Nasopharyngeal carriage rate, serotype distribution, and antimicrobial profiles of Streptococcus pneumoniae among patients with acute respiratory tract infection in Manado, North Sulawesi, Indonesia

Diana Shintawati Purwanto 1,2, Miftahuddin Majid Khoeri 3, Wisnu Tafroji 3, Stefana Helena Margaretha Kaligis 1, Rocky Wilar 4, Billy Johnson Kepel 5, Hessyani Patricia Theodora Raranta 2, Lidia Gaghiwu 3, Sven Hammerschmidt 6, Waode Fifin Ervina 3, Dodi Safari 3,*
PMCID: PMC11077345  PMID: 38725588

Abstract

We studied the carriage rate, distribution of serotype, and antimicrobial profile of Streptococcus pneumoniae (S. pneumoniae) among patients with acute respiratory tract infections (ARTI) in two primary health centres and a tertiary referral hospital from 2019 to 2020 in Manado, North Sulawesi, Indonesia before 13-valent pneumococcal conjugate vaccine (PCV13) introduction. A total of 106 nasopharyngeal swab samples were collected from children and adult patients. Serotyping of S. pneumoniae strain was performed by sequential multiplex PCR and Quellung reaction. Antimicrobial profile was performed by the disc diffusion method. We identified thirty-one patients carried S. pneumoniae strains (29 %). The S. pneumoniae carriage rate was found to be higher among children aged 2–5 years (13/32; 40.6 %) than in children under 1 year (8/27; 29.6 %), children and adolescents under 18 years of age (5/20; 25.0 %) and adult patients (5/27; 18.5 %). The distribution of serotypes varied, including 14, 18C, 19A, 23F, 19F and 35B (two strains each) and 1, 3, 6B, 6C, 31, 9V, 15C, 16F, 17F, 23A, 35F (one strain each) and non-typeable (9/31; 29 %). We found S. pneumoniae isolates were susceptible to vancomycin (30/31; 97 %), chloramphenicol (29/31; 94 %), clindamycin (29/31; 94 %), erythromycin (22/31; 71 %), azithromycin (22/31; 71 %), tetracycline (14/31; 45 %), penicillin (11/31; 35 %), and sulfamethoxazole/trimethoprim (10/31; 32 %). This study provides supporting baseline data on distribution of serotype and antimicrobial profile of S. pneumoniae among patients with ARTI before PCV13 introduction in Manado, North Sulawesi, Indonesia.

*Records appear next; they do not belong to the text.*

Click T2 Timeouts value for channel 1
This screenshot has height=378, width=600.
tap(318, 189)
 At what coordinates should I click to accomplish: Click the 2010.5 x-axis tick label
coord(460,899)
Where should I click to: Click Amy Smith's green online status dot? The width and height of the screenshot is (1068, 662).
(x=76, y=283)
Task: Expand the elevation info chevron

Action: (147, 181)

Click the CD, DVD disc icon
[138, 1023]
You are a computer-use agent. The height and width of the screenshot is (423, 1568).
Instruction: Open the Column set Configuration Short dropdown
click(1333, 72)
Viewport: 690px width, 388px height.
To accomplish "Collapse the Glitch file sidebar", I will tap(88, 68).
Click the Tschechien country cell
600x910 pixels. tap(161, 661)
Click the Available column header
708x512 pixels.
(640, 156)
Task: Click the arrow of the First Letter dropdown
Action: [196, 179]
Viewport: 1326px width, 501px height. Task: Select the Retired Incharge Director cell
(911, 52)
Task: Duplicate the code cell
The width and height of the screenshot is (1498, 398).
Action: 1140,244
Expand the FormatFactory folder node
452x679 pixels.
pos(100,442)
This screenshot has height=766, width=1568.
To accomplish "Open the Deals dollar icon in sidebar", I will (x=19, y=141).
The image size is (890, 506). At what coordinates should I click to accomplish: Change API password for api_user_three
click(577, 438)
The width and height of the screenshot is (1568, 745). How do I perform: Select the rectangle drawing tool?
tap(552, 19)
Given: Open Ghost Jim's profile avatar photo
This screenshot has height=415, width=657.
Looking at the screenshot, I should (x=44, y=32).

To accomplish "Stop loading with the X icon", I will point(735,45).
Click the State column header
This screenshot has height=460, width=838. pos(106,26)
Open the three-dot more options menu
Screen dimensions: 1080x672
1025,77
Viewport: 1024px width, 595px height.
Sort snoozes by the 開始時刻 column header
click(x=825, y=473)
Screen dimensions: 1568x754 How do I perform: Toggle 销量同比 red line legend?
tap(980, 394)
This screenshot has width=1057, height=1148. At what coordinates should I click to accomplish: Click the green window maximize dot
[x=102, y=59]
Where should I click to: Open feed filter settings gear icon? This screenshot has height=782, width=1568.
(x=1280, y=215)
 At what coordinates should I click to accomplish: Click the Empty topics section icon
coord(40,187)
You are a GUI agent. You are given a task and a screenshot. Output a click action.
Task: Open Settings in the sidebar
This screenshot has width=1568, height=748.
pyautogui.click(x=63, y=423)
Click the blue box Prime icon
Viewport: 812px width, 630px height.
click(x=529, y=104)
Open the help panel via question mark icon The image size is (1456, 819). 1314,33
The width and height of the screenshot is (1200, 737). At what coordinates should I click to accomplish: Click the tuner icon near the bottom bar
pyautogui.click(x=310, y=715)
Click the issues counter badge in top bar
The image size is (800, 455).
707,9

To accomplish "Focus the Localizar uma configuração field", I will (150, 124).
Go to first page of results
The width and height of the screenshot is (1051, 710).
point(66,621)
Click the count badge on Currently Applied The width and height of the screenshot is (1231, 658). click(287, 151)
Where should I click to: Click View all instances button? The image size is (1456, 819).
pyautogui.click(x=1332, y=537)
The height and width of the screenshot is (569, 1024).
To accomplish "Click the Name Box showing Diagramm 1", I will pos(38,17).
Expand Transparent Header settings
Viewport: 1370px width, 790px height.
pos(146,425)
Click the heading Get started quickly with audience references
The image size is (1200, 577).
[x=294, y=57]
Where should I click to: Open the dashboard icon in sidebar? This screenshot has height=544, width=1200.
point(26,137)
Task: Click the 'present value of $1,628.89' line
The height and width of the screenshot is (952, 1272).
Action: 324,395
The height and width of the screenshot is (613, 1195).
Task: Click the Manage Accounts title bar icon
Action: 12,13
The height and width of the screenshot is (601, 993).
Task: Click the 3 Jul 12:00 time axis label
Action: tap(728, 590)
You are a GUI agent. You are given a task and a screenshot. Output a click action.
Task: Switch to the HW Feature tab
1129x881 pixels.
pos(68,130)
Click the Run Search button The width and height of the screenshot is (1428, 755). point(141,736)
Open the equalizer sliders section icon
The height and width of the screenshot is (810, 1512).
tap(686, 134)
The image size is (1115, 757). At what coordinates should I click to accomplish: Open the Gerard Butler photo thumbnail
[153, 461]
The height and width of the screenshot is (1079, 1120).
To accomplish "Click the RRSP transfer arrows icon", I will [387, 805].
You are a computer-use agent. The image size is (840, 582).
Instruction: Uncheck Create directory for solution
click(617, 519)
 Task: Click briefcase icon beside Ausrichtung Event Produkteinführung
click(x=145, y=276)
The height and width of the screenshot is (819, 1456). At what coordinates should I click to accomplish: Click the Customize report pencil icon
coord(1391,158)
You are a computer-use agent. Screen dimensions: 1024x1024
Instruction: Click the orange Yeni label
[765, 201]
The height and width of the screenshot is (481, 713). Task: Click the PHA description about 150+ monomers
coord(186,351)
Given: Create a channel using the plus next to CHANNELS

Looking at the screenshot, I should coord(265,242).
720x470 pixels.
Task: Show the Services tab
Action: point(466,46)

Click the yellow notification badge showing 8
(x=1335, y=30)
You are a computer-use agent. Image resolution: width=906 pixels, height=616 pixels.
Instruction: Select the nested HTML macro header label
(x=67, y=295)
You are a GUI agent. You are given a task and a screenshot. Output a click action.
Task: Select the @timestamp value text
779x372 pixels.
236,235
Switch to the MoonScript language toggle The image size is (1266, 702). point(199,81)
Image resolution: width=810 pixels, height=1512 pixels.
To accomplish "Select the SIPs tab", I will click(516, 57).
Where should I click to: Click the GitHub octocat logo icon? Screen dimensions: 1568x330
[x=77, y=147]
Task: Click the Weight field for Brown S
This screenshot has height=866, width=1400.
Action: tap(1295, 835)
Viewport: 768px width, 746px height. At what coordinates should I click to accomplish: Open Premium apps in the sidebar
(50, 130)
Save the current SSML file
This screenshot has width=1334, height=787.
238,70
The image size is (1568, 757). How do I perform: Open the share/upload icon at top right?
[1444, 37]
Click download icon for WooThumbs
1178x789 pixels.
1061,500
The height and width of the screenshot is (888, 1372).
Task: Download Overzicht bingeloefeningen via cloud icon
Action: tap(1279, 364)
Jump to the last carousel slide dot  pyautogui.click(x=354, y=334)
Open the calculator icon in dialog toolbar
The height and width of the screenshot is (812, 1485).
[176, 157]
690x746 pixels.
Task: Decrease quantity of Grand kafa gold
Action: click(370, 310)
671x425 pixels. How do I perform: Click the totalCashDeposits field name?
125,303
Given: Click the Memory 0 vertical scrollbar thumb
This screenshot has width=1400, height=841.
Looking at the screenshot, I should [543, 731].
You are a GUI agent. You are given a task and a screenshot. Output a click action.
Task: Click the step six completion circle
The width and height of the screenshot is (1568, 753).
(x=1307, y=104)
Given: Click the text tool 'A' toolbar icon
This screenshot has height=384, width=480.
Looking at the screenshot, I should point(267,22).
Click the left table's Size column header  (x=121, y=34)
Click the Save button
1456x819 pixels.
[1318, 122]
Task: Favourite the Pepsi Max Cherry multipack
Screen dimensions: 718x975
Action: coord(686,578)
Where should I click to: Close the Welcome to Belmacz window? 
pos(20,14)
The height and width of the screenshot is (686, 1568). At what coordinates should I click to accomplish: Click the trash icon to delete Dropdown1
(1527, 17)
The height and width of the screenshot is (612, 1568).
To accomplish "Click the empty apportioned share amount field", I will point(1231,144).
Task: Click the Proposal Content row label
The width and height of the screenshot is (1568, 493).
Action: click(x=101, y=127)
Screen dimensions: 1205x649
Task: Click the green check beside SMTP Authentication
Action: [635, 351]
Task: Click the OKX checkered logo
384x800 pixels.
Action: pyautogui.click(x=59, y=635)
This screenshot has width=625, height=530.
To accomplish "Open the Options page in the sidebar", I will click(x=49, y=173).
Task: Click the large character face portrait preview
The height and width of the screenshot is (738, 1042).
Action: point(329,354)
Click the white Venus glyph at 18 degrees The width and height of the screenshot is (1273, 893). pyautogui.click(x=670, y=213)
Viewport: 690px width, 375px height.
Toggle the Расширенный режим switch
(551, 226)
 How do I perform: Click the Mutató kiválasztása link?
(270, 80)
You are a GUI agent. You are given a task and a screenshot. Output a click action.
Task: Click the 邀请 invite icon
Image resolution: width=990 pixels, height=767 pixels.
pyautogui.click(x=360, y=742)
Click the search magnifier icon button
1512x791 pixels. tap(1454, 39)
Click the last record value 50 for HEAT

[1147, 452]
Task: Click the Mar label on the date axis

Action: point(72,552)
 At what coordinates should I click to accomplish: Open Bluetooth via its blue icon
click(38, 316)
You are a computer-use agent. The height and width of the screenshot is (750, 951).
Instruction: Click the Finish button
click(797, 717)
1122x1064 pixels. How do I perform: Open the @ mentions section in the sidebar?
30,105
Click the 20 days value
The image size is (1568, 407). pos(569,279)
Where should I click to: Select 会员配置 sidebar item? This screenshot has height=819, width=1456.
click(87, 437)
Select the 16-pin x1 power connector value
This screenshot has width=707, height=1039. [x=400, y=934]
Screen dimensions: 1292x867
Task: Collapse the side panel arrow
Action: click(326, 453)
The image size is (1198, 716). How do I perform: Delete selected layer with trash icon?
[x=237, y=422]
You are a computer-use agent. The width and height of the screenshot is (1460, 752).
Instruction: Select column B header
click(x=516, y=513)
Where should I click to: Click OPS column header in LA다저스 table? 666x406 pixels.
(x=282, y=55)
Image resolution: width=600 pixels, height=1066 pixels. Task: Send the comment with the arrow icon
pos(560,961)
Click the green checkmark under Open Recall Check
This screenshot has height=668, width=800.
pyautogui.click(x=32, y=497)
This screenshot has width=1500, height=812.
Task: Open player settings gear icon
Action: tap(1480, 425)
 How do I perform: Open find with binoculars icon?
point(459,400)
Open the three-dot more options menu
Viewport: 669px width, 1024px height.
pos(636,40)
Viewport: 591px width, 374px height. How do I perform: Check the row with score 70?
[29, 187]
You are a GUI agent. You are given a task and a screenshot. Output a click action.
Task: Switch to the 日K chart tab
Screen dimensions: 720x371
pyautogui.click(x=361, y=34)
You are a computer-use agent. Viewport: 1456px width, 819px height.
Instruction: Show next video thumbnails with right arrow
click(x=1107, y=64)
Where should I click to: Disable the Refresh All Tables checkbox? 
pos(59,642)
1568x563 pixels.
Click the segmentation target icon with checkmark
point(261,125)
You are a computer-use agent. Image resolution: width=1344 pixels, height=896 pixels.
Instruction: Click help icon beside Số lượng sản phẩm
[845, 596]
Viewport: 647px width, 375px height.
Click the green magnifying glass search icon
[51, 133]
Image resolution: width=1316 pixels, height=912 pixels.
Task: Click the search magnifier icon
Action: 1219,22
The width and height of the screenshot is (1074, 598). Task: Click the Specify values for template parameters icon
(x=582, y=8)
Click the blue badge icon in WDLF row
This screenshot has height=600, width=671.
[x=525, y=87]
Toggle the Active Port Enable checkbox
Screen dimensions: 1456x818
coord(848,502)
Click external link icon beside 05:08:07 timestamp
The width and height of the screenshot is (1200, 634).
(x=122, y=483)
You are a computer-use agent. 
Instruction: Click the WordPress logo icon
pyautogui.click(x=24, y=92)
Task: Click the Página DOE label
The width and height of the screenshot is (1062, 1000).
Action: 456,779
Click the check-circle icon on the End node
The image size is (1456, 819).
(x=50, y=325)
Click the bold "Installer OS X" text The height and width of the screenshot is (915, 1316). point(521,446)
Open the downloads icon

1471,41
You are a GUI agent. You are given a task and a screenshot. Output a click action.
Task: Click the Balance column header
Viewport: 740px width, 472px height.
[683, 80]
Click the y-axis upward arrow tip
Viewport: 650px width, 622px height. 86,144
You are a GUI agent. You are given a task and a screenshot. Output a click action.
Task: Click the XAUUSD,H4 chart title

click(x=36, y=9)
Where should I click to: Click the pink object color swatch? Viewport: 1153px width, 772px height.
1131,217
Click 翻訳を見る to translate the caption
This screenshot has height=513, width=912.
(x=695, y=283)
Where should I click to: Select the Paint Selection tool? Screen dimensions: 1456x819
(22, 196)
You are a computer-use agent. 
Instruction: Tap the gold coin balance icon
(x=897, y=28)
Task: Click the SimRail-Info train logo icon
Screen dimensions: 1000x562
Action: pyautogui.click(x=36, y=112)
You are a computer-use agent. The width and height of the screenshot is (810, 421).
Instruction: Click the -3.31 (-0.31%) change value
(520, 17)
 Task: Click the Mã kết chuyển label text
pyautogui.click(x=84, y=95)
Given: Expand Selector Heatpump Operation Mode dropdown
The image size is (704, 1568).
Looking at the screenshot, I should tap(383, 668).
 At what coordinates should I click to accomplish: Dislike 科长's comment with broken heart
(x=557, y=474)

Keywords: acute respiratory infection, Indonesia, Streptococcus pneumoniae

Data Summary

All data on distribution of serotype and antimicrobial profiles of S. pneumoniae strains are available in Table S1, available in the online version of this article.

Introduction

Streptococcus pneumoniae (S. pneumoniae) or pneumococcus is a Gram-stain-positive bacterium able to asymptomatically colonize the nasopharynx of humans. The nasopharynx is the primary reservoir for the pneumococcus and a major source of transmission for the bacterium to spread into the community [1]. Prolonged pneumococcal nasopharyngeal carriage can in due course progress into invasive pneumococcal disease [1]. This opportunistic pathogen can cause severe disease when sterile sites such as the lungs, bloodstream, and meninges are encountered [2]. Viral upper respiratory tract infections often predispose to bacterial pneumonia as well, most likely by facilitating the invasion of bacteria such as the pneumococci colonizing the nasopharynx [3]. Pneumococcal disease has higher prevalence in individuals who have a weakened immune system such as young children, elderly adults, and the immunocompromised [4].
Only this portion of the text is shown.